A cruz havia sido entregue no domingo por uma delegação proveniente de Sydney, depois da cerimônia do Domingo de Ramos na Praça de São Pedro. Na próxima Sexta-Feira Santa, ela peregrinará pelas ruas de Madri e, durante estes dois anos restantes até a Jornada, percorrerá diferentes cidades espanholas.
Uma audiência festiva e espiritual
Ao grito de «Viva o Papa, Olé», «Viva o Papa Bento», «viva o Cardeal Rouco», os jovens espanhóis se preparavam desde 9h30, dentro da Sala Paulo VI, para a audiência que começou às 11h.
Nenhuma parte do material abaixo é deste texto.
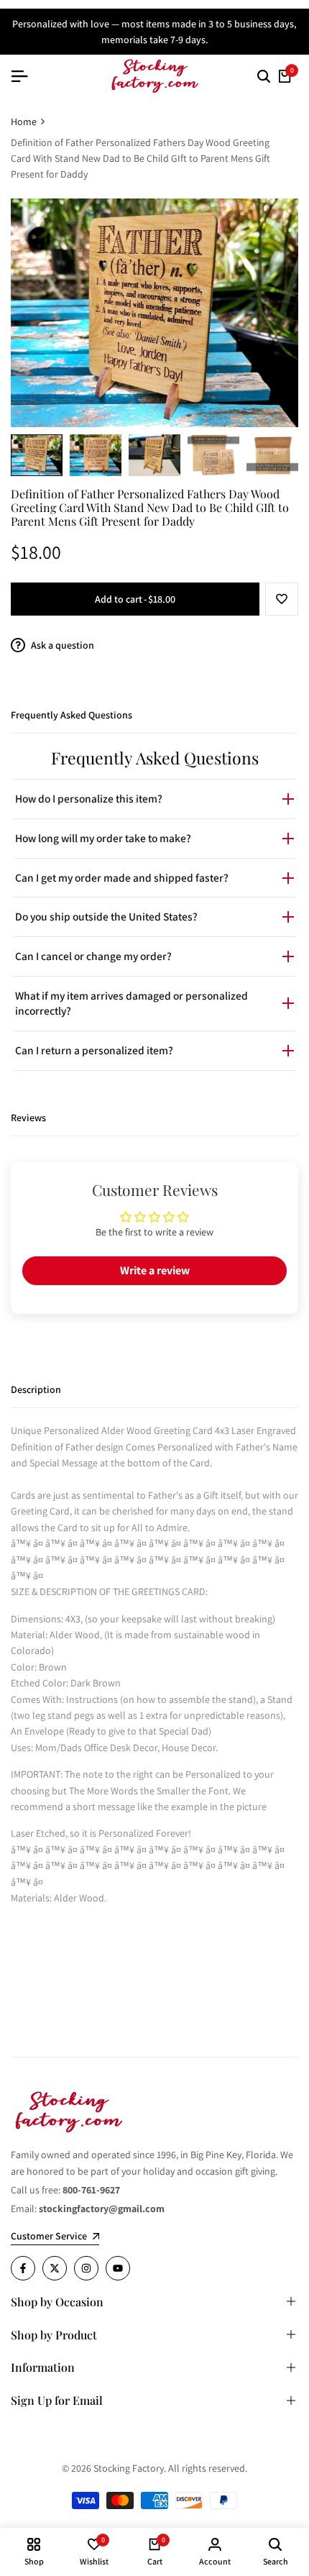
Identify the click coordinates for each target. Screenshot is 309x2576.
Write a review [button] (155, 1270)
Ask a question (61, 645)
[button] (281, 599)
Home (24, 121)
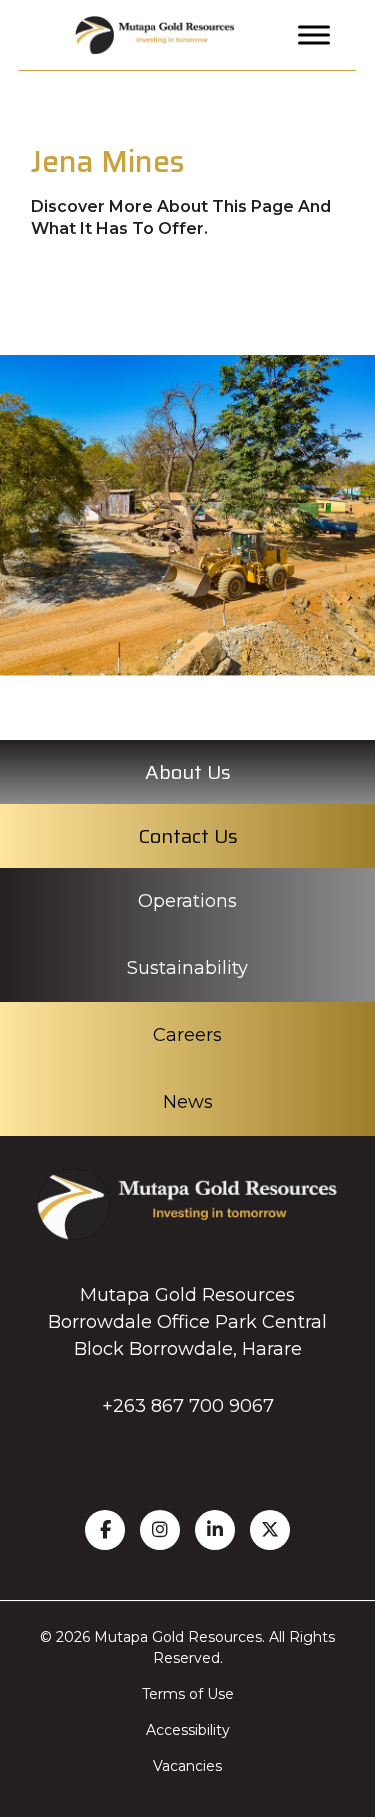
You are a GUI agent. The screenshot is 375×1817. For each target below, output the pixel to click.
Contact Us (188, 836)
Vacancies (187, 1766)
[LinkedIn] (215, 1530)
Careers (187, 1035)
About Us (188, 772)
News (188, 1102)
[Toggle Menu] (314, 34)
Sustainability (187, 968)
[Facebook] (105, 1530)
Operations (187, 901)
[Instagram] (160, 1530)
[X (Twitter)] (270, 1530)
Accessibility (188, 1730)
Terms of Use (188, 1694)
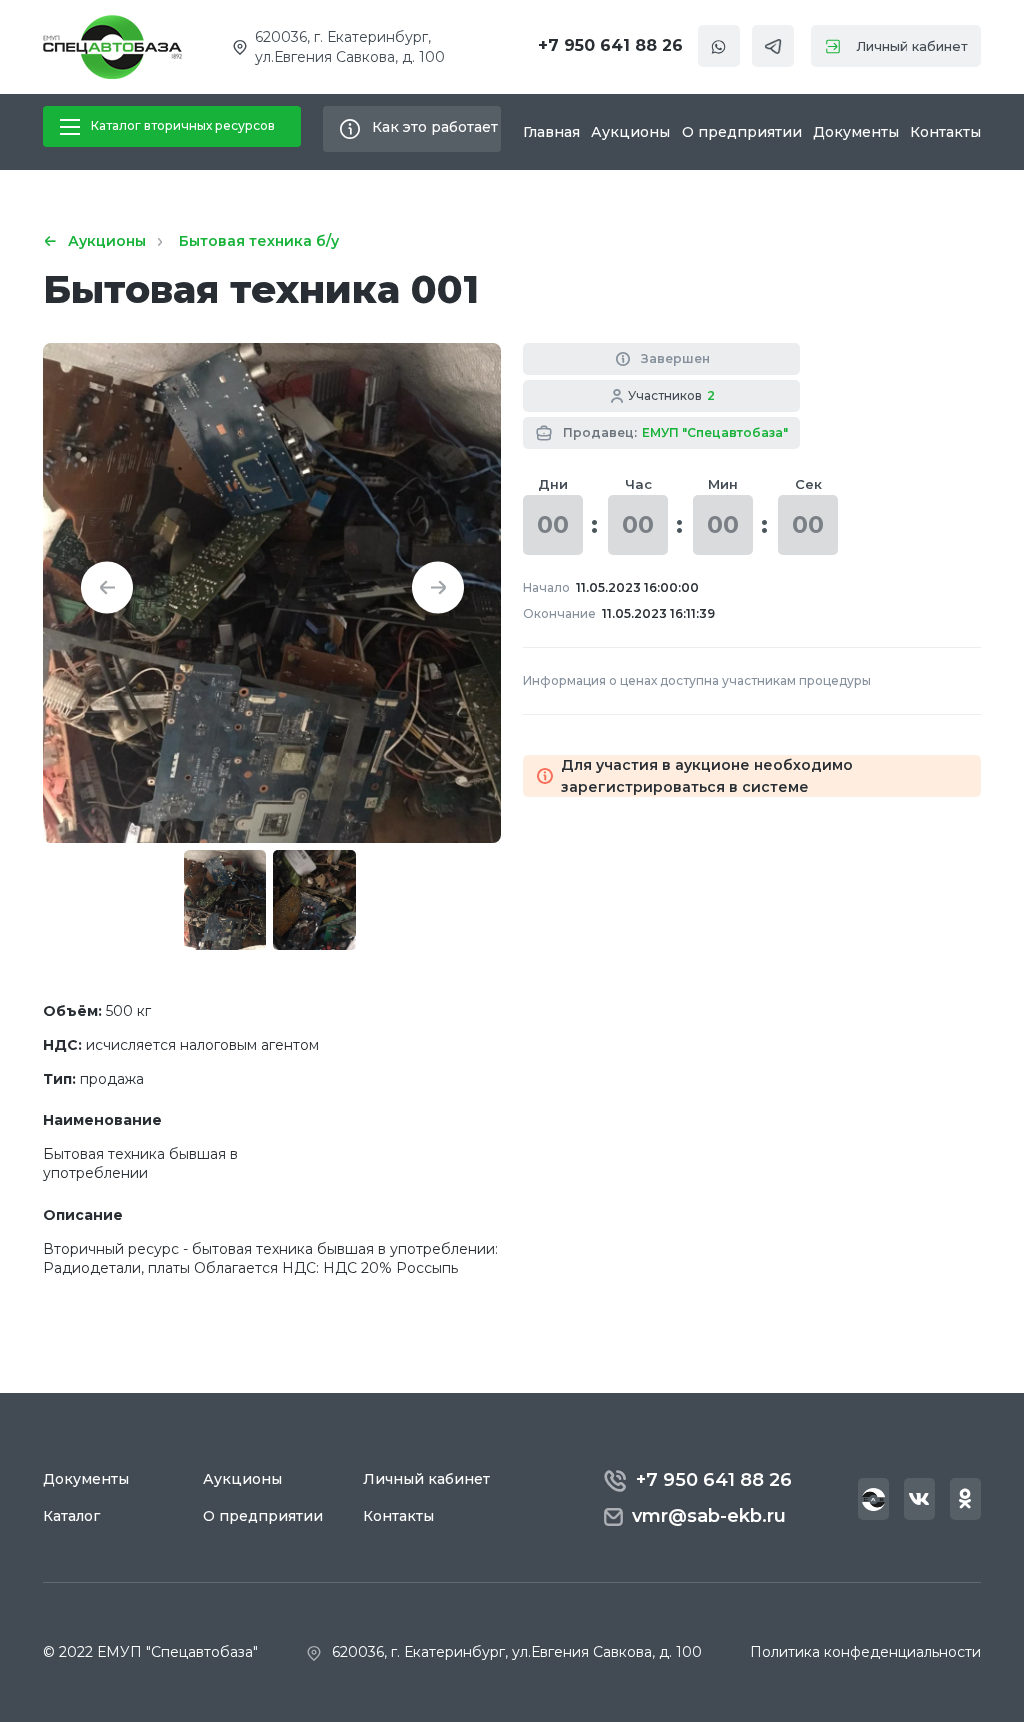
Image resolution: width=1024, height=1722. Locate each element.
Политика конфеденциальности (865, 1652)
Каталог (71, 1516)
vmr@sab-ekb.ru (709, 1516)
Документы (856, 132)
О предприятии (742, 132)
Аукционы (630, 132)
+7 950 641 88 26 (610, 45)
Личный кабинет (912, 46)
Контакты (945, 132)
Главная (551, 132)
Ondeavam as bandeiras da Espanha, e se escutavam os aplausos, as mensagens e os pandeiros. Dentro da sala sobressaíam dois leques gigantes que diziam «Espanha com o Papa». Alguns jovens aplaudiam, faziam «ola» e dançavam, fazendo trenzinho. Um grupo cantava a Nossa Senhora da Almudena.
«Muitos jovens espanhóis não puderam vir a Roma. Ficaram tristemente em casa, mas vão receber a cruz. Mais tarde, esta vai passar por toda a Espanha, onde todas as pessoas aspiram a vê-la», explicou à Zenit Santiago Diego Pérez, um dos jovens espanhóis pertencentes à delegação da juventude da arquidiocese de Madri.
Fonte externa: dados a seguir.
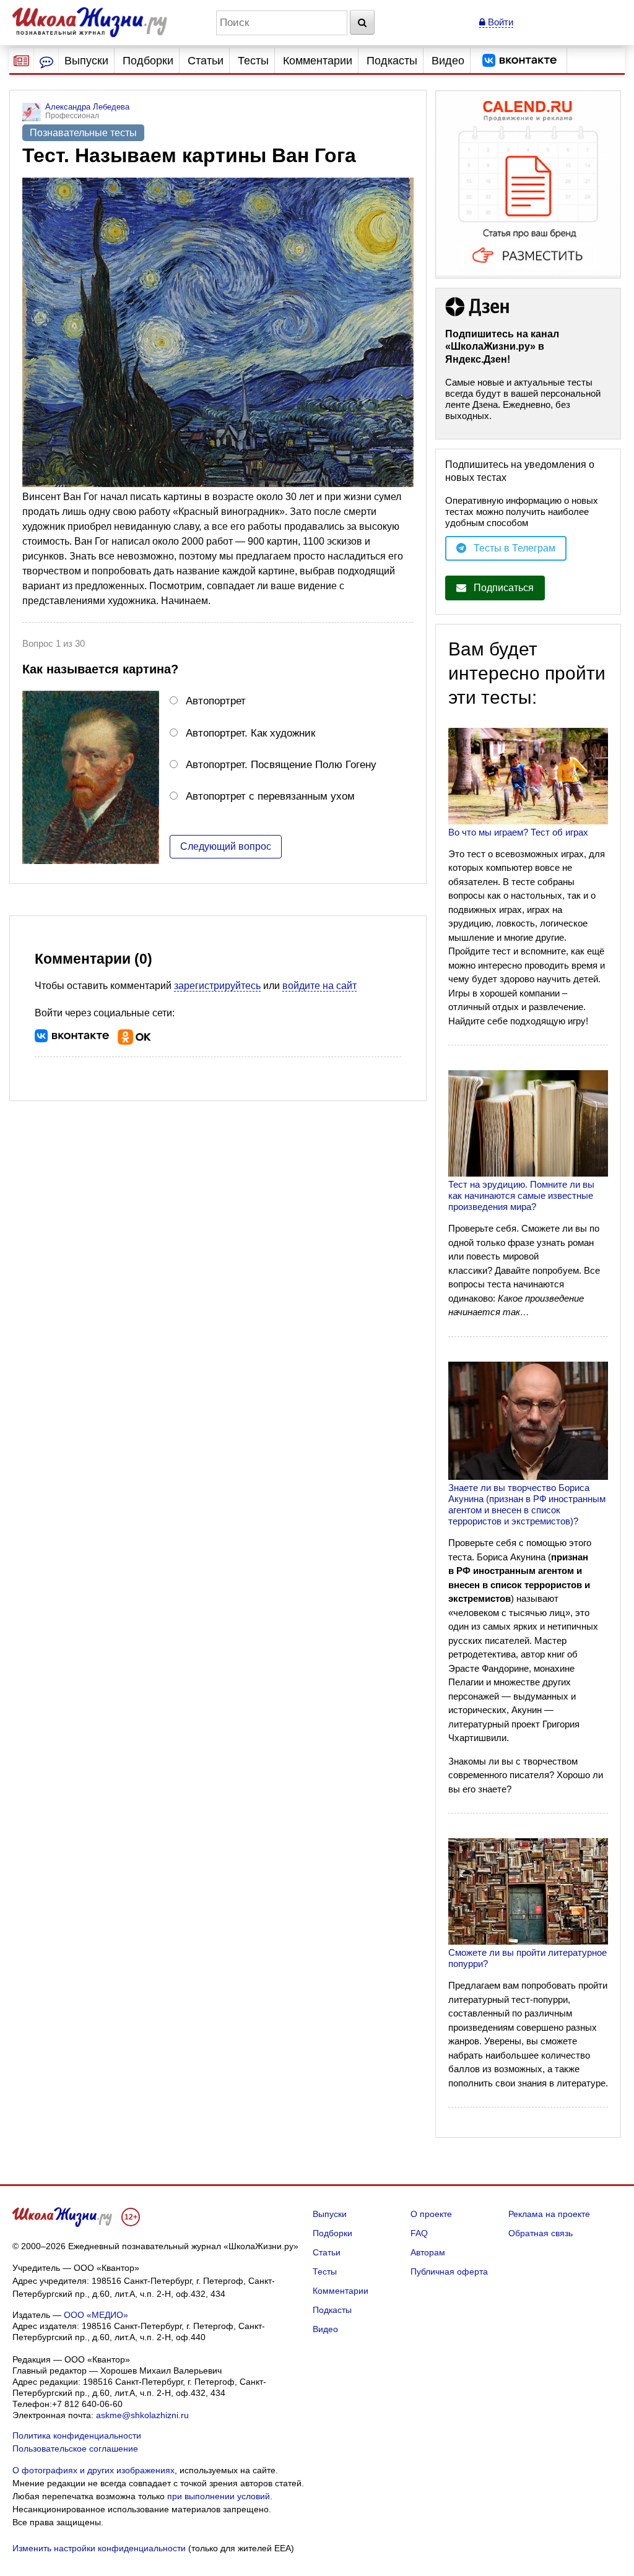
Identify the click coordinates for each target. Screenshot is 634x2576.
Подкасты (392, 60)
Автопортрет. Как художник (250, 733)
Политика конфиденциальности (76, 2435)
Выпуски (86, 60)
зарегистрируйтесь (217, 985)
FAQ (419, 2233)
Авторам (427, 2252)
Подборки (148, 60)
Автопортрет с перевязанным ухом (270, 796)
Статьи (206, 60)
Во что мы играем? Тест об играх (518, 832)
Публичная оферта (449, 2271)
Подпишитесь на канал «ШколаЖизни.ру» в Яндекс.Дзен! (502, 347)
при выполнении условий (218, 2496)
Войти (499, 22)
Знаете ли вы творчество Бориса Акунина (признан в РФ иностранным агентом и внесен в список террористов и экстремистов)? (527, 1504)
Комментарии (317, 60)
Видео (448, 60)
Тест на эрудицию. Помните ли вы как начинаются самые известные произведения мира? (521, 1195)
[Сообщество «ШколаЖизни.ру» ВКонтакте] (519, 60)
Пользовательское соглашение (75, 2448)
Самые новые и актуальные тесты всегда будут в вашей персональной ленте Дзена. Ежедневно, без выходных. (523, 399)
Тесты (253, 60)
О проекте (431, 2214)
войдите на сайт (319, 985)
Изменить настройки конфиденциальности (99, 2548)
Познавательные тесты (83, 133)
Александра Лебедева (87, 106)
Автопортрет (216, 700)
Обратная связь (540, 2233)
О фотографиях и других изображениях (93, 2470)
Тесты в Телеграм (514, 548)
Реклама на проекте (549, 2214)
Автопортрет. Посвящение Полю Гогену (281, 764)
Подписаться (504, 587)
«A cruz é um símbolo de que a Igreja está jovem. Há pessoas que já estão preparando-se, que têm o desejo de que a chama não se apague», assegurou o jovem.
Para Verônica Montero, de 23 anos, pertencente ao Caminho Neocatecumenal, a Jornada Mundial da Juventude é uma oportunidade para mostrar uma fé viva em seu país: «creio que é importantíssimo que a sociedade espanhola veja esta Igreja que é uma mãe, que cuida, acolhe e mostra Jesus, quem está acima de tantas ambições, como o dinheiro ou o ser o primeiro da turma».
Por sua parte, Fulgêncio, um jovem sacerdote, que veio com um grupo de 70 jovens da paróquia Santa Teresa Benedita da Cruz de Madri, assegurou à Zenit: «É muito belo ver que a cruz atravessa todos os mares, de Sydney até Madri. Espero que Madri 2011 anime muita gente: desde os governantes até os próprios membros da Igreja».
Depois da alegria com que esperavam o Papa, os jovens escutaram atentos e reverentes a intervenção do Pontífice em espanhol: «A preparação da Jornada Mundial da Juventude, cujos trabalhos haveis começado com muita vontade e entrega, será recompensada com o fruto que estas Jornadas buscam: renovar e fortalecer a experiência do encontro com Cristo morto e ressuscitado por nós».
«O Papa está conosco, disse que somos a base que tem que sustentar a Igreja. Ele nos chamou e fomos sem medo», afirmou o jovem Juan Serrat, da paróquia São João da Cruz, de Madri.
João, junto com um grupo reduzido de jovens, depois da audiência, pôde ver de perto o Papa, dar-lhe a mão e dirigir-lhe algumas palavras: «Foi muito emocionante. Eu não sabia como reagir. Bento XVI é um Papa maravilhoso. Ele me elogiou e me perguntou pela camiseta que estava usando; eu lhe disse que é a que usaremos na Jornada Mundial de 2011».
«O Papa Bento XVI ama os jovens. Mostraremos a cruz, onde se encontra pregada a salvação do mundo, sem temor algum», concluiu o cardeal Rouco Varela durante a audiência.
«Cultivai as iniciativas que permitam aos jovens sentir-se membros da Igreja, em plena comunhão com seus pastores e com o Sucessor de Pedro», disse o Papa Bento XVI aos jovens espanhóis.